Work request → Please give a word-for-word repeat of the line containing "Select the RSI(6)" and all lines that come after it in the entries below, ending at the last line.

──────── Entries provided ────────

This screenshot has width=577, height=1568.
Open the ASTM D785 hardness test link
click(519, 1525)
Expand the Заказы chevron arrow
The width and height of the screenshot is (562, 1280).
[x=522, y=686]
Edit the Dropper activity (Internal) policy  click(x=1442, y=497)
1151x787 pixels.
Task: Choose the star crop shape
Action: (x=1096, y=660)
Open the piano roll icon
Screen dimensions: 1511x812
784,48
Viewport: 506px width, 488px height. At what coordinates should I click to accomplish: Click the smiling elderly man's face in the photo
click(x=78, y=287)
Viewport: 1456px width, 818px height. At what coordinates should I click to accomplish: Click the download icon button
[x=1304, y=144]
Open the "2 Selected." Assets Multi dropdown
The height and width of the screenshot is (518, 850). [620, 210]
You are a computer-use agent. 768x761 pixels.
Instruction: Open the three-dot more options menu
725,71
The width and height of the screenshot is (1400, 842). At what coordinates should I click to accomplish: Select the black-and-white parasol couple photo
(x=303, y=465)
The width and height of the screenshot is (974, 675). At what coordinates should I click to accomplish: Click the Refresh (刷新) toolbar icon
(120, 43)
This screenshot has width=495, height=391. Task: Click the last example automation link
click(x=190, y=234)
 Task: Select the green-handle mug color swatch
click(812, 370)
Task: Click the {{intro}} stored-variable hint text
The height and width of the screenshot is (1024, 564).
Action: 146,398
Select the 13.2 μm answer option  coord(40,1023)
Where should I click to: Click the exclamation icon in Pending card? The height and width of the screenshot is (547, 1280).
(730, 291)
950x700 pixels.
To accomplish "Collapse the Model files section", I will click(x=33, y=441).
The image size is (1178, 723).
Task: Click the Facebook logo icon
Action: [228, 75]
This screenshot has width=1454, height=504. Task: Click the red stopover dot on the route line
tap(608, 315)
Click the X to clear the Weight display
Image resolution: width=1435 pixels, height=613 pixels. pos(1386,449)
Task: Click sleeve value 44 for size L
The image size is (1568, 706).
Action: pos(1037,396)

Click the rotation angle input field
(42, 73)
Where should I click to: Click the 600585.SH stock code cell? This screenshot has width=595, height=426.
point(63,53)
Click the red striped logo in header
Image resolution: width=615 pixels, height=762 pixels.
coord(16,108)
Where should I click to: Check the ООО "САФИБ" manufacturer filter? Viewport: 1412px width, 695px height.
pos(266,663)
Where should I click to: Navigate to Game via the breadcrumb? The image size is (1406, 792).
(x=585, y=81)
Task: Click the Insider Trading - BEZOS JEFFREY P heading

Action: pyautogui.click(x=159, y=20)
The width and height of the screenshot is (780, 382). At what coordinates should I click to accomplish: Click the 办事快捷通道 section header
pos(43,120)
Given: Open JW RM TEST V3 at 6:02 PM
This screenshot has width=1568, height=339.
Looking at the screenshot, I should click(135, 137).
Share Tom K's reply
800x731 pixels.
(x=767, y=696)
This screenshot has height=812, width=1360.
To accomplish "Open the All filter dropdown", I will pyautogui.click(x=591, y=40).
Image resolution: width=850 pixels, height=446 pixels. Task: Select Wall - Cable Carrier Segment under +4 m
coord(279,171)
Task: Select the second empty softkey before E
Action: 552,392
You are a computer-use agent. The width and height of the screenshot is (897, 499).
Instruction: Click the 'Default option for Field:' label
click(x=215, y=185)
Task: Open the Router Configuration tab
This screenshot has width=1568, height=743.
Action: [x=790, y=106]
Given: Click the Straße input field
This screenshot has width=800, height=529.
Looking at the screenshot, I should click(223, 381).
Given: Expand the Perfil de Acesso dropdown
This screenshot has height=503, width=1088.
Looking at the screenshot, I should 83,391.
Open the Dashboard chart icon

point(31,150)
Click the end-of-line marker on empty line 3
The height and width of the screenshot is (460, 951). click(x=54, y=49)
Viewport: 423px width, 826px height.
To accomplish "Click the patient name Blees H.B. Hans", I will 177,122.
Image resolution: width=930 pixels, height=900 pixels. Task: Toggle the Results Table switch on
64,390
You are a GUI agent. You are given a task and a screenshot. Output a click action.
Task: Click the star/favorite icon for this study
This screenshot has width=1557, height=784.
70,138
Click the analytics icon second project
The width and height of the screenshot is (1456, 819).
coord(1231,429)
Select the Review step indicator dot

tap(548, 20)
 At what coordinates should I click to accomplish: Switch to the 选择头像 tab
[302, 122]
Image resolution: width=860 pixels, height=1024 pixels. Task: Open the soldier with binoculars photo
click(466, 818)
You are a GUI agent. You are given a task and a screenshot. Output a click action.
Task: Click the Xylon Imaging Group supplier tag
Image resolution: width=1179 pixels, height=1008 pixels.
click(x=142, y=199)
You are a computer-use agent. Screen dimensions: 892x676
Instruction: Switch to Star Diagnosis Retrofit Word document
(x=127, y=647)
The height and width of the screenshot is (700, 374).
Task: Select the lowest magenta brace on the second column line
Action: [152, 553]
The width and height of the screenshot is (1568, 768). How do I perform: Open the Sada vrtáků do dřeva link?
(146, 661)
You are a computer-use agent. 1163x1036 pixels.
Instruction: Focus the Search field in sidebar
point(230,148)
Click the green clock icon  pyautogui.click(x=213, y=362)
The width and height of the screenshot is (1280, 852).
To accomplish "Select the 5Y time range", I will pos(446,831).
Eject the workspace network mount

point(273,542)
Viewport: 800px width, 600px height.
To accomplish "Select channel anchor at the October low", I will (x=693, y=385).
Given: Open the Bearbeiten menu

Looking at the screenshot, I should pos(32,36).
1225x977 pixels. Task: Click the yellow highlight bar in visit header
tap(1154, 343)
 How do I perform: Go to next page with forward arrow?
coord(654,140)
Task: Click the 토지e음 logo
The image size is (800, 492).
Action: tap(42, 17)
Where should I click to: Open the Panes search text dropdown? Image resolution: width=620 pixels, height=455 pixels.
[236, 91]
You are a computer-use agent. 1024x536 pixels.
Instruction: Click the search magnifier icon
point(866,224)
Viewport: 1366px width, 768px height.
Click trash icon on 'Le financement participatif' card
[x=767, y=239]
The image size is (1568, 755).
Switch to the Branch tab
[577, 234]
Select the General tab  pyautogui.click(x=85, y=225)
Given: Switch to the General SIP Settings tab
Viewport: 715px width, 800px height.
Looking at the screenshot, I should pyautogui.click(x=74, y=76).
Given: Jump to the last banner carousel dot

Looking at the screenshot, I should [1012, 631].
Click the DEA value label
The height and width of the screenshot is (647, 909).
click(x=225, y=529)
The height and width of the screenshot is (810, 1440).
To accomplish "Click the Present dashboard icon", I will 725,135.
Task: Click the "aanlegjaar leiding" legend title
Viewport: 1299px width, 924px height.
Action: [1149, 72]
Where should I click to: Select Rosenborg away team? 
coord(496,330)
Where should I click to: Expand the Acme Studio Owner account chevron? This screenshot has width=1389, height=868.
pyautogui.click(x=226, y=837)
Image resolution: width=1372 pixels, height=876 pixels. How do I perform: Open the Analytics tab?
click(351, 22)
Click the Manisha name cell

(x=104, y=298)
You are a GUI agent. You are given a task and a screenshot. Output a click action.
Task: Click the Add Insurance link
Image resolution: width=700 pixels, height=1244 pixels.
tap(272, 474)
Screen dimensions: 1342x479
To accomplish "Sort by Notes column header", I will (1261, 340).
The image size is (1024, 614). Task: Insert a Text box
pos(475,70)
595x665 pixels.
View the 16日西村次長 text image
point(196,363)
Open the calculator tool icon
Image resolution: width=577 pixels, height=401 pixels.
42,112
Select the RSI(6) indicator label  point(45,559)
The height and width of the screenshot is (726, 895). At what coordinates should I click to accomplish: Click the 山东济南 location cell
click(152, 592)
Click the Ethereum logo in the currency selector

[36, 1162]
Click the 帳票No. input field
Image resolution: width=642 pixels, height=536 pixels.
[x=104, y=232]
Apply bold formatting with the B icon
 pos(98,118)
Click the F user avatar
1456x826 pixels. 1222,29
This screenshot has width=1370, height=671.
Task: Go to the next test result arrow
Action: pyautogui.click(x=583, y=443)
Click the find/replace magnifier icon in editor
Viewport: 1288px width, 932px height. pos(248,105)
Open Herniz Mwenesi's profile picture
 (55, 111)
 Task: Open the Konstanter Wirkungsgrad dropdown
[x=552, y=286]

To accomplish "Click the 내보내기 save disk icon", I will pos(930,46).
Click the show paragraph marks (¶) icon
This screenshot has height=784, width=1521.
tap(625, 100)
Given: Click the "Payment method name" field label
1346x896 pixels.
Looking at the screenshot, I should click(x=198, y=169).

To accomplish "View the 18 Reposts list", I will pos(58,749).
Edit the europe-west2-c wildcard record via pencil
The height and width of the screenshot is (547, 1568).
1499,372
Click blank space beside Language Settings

────────

Result of the task →
Select the RSI(6) indicator label  point(45,559)
The height and width of the screenshot is (726, 895). At what coordinates should I click to accomplish: Click the 山东济南 location cell
click(152, 592)
Click the Ethereum logo in the currency selector

[36, 1162]
Click the 帳票No. input field
Image resolution: width=642 pixels, height=536 pixels.
[x=104, y=232]
Apply bold formatting with the B icon
 pos(98,118)
Click the F user avatar
1456x826 pixels. 1222,29
This screenshot has width=1370, height=671.
Task: Go to the next test result arrow
Action: pyautogui.click(x=583, y=443)
Click the find/replace magnifier icon in editor
Viewport: 1288px width, 932px height. pos(248,105)
Open Herniz Mwenesi's profile picture
 (55, 111)
 Task: Open the Konstanter Wirkungsgrad dropdown
[x=552, y=286]

To accomplish "Click the 내보내기 save disk icon", I will pos(930,46).
Click the show paragraph marks (¶) icon
This screenshot has height=784, width=1521.
tap(625, 100)
Given: Click the "Payment method name" field label
1346x896 pixels.
Looking at the screenshot, I should click(x=198, y=169).

To accomplish "View the 18 Reposts list", I will pos(58,749).
Edit the europe-west2-c wildcard record via pencil
The height and width of the screenshot is (547, 1568).
1499,372
Click blank space beside Language Settings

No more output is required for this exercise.